Daily insulin injections can be the difference between life and death for many people with diabetes. But their efficacy at managing blood sugar levels can be frustratingly unpredictable.
Doctors often blame changes in patients’ diet or exercise, but Carter, who’s an adjunct clinical faculty member at the University of Missouri-Kansas City School of Pharmacy, thinks he may have stumbled on a different reason for why insulin injections don’t always work as they should.
While working at MRIGlobal, a contract research organization based in Kansas City, Carter used data from a cutting-edge technique called quadrupole-time-of-flight spectrometry to analyze 18 insulin samples purchased from various Kansas City-area pharmacies and other suppliers.
Instead of seeing what he expected to be minor differences, he was shocked to see that few of the samples appeared to come close to having the insulin concentrations they were supposed to have.
“We were really confused to see why those numbers were so low,” Carter says.
Some of the vials, which were expected to have 95 units per milliliter of intact insulin, were found to have less than half that.
Carter doesn’t think there’s a problem with insulin manufacturing. After all, it’s made, tested and stored under strict rules.
He suspects there may be a previously undetected problem with insulin that occurs once it reaches patients. Maybe it gets exposed to temperature extremes that make it break down. Or maybe it’s clumping or clinging to the insides of the vials.
“Everybody’s doing what we know to do correctly. Why is it not giving us the quantity per milliliter that we would expect?” Carter asks.
Carter’s research – which is slated for publication in the peer-reviewed Journal of Diabetes Science and Technology – has concerned some diabetes patient groups, but Washington University professor of medicine Richard Ostlund says he’s not alarmed.
“This is quite preliminary, this particular study,” Ostlund says.
Ostlund, who specializes in diabetes and insulin research, says that the cutting-edge method that Carter used may turn out to be useful, but it’s still too new to be reliable.
“I would call this sort of a Lamborghini method,” Ostlund says. “It’s a very fancy instrument, but it isn’t necessarily any better, and it might actually be worse than some other standard methods.”
Even if the methods Carter used are reliable, the 18 samples he tested are far too few to tell scientists anything definitive about the insulin supply around the world.
Still, Ostlund says that Carter’s research raises an important point. Even though insulin is well-tested when it’s made, drug makers, academic researchers and the Food and Drug Administration have not shown much interest in evaluating how it might change before it gets used.
“In terms of subtle changes, that’s something that we would have to look at with a future study,” Ostlund says.

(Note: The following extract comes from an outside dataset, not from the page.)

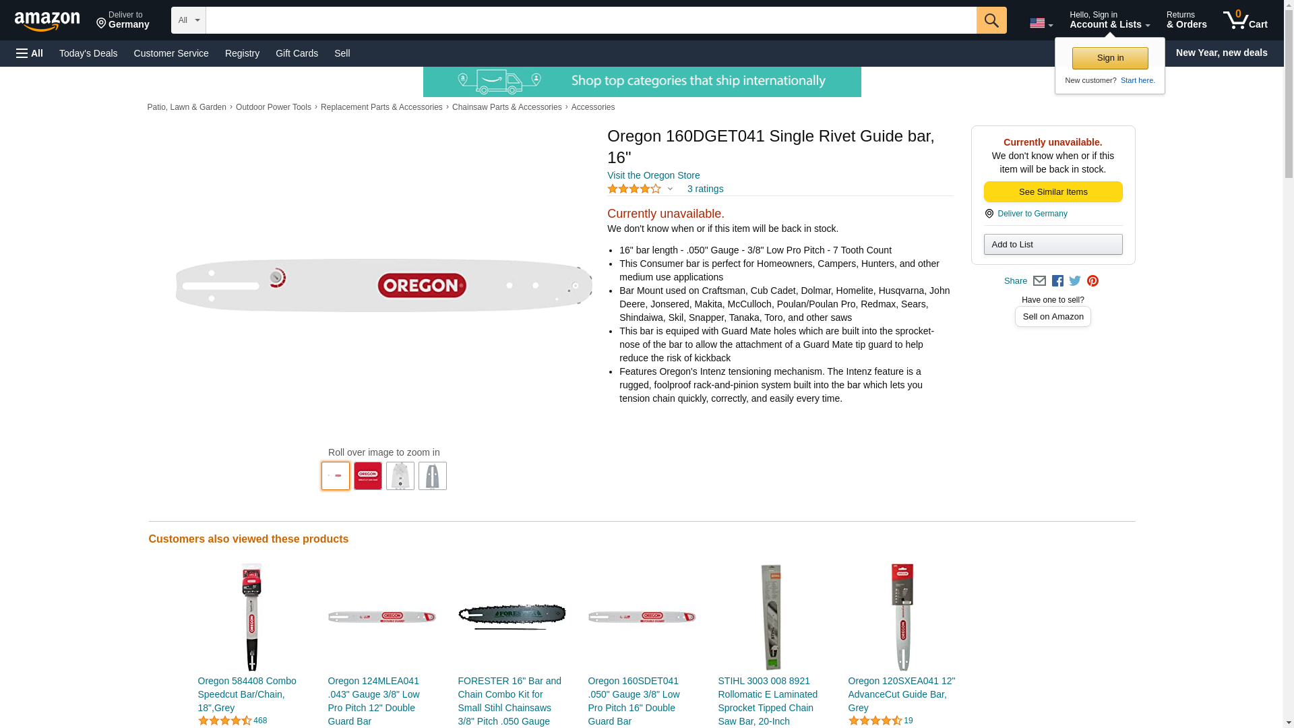
Task: Open Today's Deals in navigation bar
Action: 88,53
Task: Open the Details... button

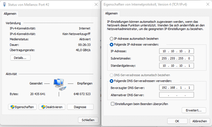Action: coord(20,58)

In the meantime, Ostlund says, patients with diabetes should not make any changes to their insulin treatment routines based on the study.
Carter acknowledges his study is, at most, a first step. But he’s hopeful that upcoming research in this area from the American Diabetes Association and the JDRF, formerly known as the Juvenile Diabetes Research Foundation will shed further light on the mystery.
“The question I have is, what if we did happen to see something that does impact patients with diabetes and we know we haven’t really looked at it very deeply?” he asks.
Editor's note: KCUR is licensed to the University of Missouri Board of Curators and is an editorially independent community service of the University of Missouri-Kansas City.